Peroxisomal proteins are imported from the ___ after their synthesis is completed.

Answer 50

Cytosol

Question 51

What are the two general signal peptides for peroxisomal proteins?

Answer 51

1. PTS1 (at C-term)

2. PTS2 (at N-term)

Question 52

Transmembrane transport between the cytosol and the ER occurs ___.

Answer 52

Co-translationally

Question 53

___% of cell volume is made up of the ER.

Answer 53

10

Question 54

___% of protein synthesis occurs on the rough ER.

Answer 54

50

Question 55

What are the functions of the ER?

Answer 55

1. Site of membrane/secreted protein creation
2. Site of lipid biogenesis
3. Calcium storage (in smooth ER)
4. Detox of lipid-soluble drugs and poisons

Question 56

What are the three types of ER?

Answer 56

Smooth, rough, and transitional

Question 57

What happens at the transitional ER?

Answer 57

Where vesicles with ER cargo are budded off

Question 58

A common pool of ribosomes is used for what two processes?

Answer 58

1. Synthesis of proteins that stay in the cytosol

2. Synthesis of proteins that are transported to the ER

Question 59

___ binds to the signal peptide that indicates transport to the ER. This then binds to the receptor on the ER membrane.

Answer 59

SRP

Question 60

During the membrane bound ribosome cycle, translation continues when…

Answer 60

…the ribosome is positioned above the transmembrane pore Sec61.

Question 61

A small subset of proteins are inserted ___ into ER membranes.

Answer 61

Post-translationally

Question 62

Membrane proteins contain ___-transfer and ___-transfer signals.

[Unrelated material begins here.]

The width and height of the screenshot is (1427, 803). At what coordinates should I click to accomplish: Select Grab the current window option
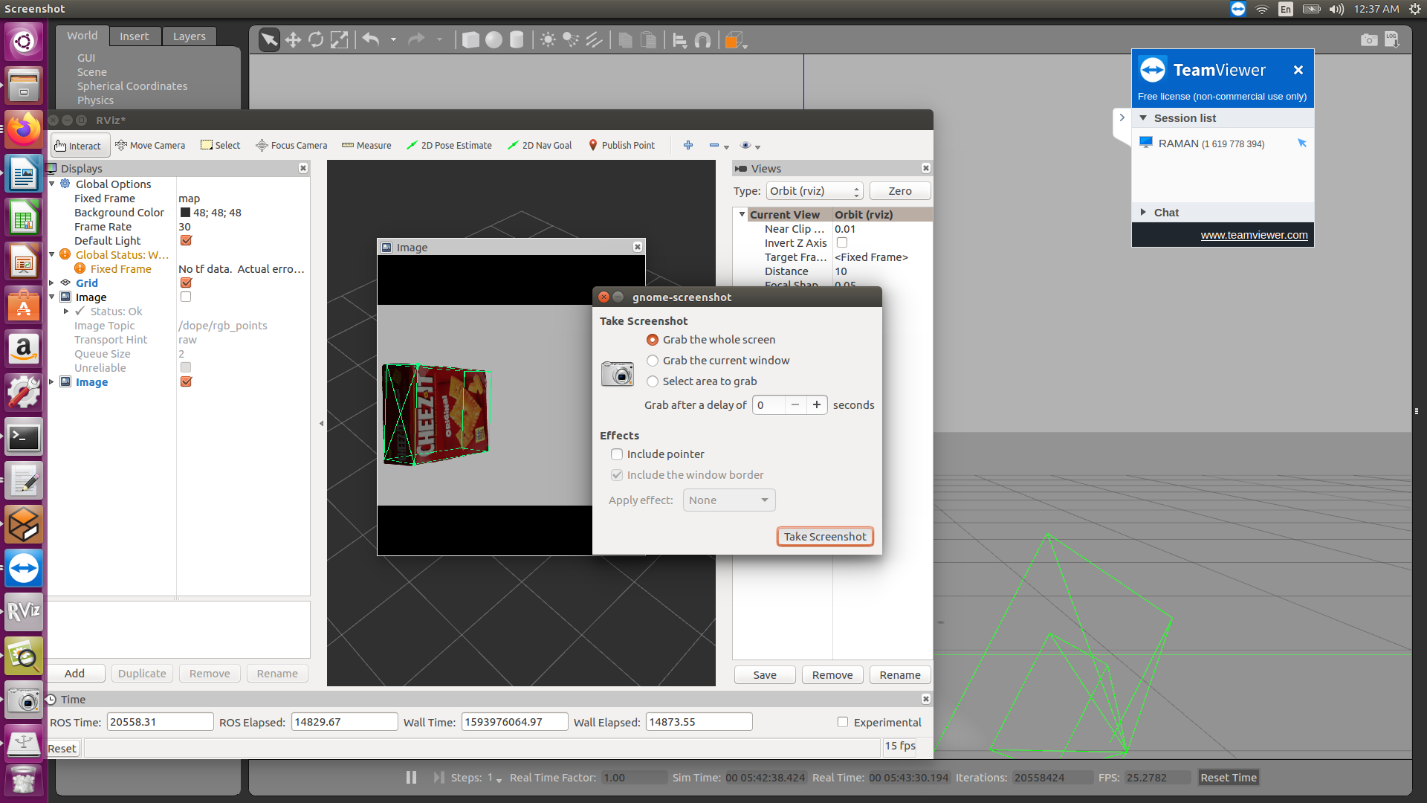653,361
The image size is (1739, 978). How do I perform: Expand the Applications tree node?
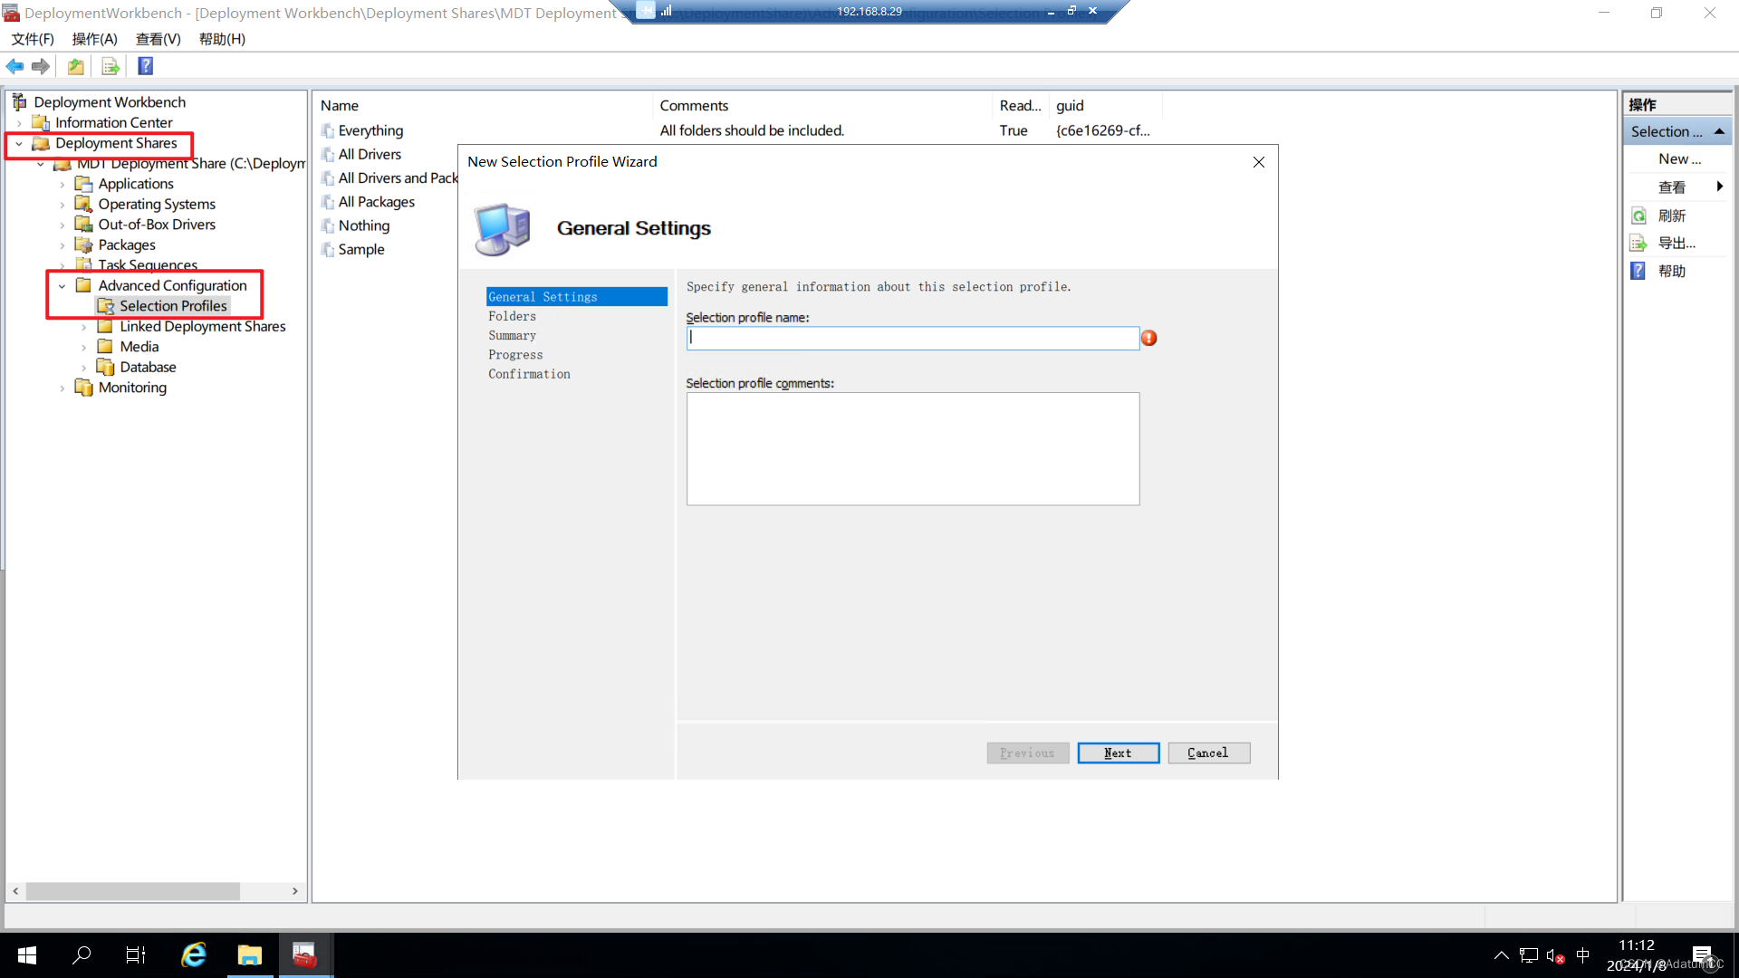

These are the charged residues that flank a ___ stretch of protein.

Answer 62

Stop; start; hydrophobic

Question 63

When the amino-terminus is on the lumenal side (in the ER) and the carboxy-terminus is in the cytosol, this is termed ___ and ___.

Answer 63

N-ecto, C-endo

Question 64

When the carboxy-terminus is on the lumenal side (in the ER) and the amino-terminus is in the cytosol, this is termed ___ and ___.

Answer 64

C-ecto, N-endo

Question 65

___ can indicate the number of passes a transmembrane protein makes through the membrane.

Answer 65

Hydropathy plots

Question 66

Proteins in the lumen of the ER are ___ on Asn residues in the following sequence: ___.

Answer 66

Glycosylated; Asn-X-Ser/Thr

Question 67

What are the two types of glycosylation?

Answer 67

1. N-linked (occurs on Asn)

2. O-linked (occurs on Ser or Thr)

Question 68

What are the 5 functions of N-linked glycosylation?

Answer 68

1. Control protein folding
2. Protect underlying protein from proteases, antibodies, and other attacks
3. Add hydrodynamic volume to the protein
4. Operate a part of a sorting signal
5. Provide intercellular communcation

Question 69

What is the main function of O-linked glycoslyation?

Answer 69

1. Absorb water and create a mucus to line lungs and intestinal epithelia, protecting the cell.

Question 70

Proteins failing to fold properly are ___ to the cytosol and degraded by ___.

Answer 70

Retrotranslocated; proteasomes

Question 71

Buildup of unfolded proteins triggers ___.

Answer 71

UPR (unfolded protein response)

Question 72

What is the process of UPR?

Answer 72

1. Misfolded proteins in the ER signal the need for more chaperones by activating a transmembrane kinase.
2. The activated kinase dimerizes and forms an endoribonuclease.
3. The endoribonuclease cuts specific RNA molecules at two positions, removing an intron.
4. 2 exons are ligated to form an active mRNA.
5. The mRNA is translated into a gene regulatory protein.
6. The gene regulatory protein enters the nucleus, activates genes encoding ER chaperones.
7. Chaperones are made in the ER where they help fold proteins.

Question 73

Describe the feedback mechanism from ER/Golgi to nucleus and back to ER to control cholesterol levels.

Answer 73

When cholesterol is high, it binds SCAP and holds SREBP in the ER. When cholesterol is low, SCAP and SREBP are transported to the Golgi. A protease cuts SREBP. The released fragment goes to the nucleus to activate cholesterol biosynthesis genes.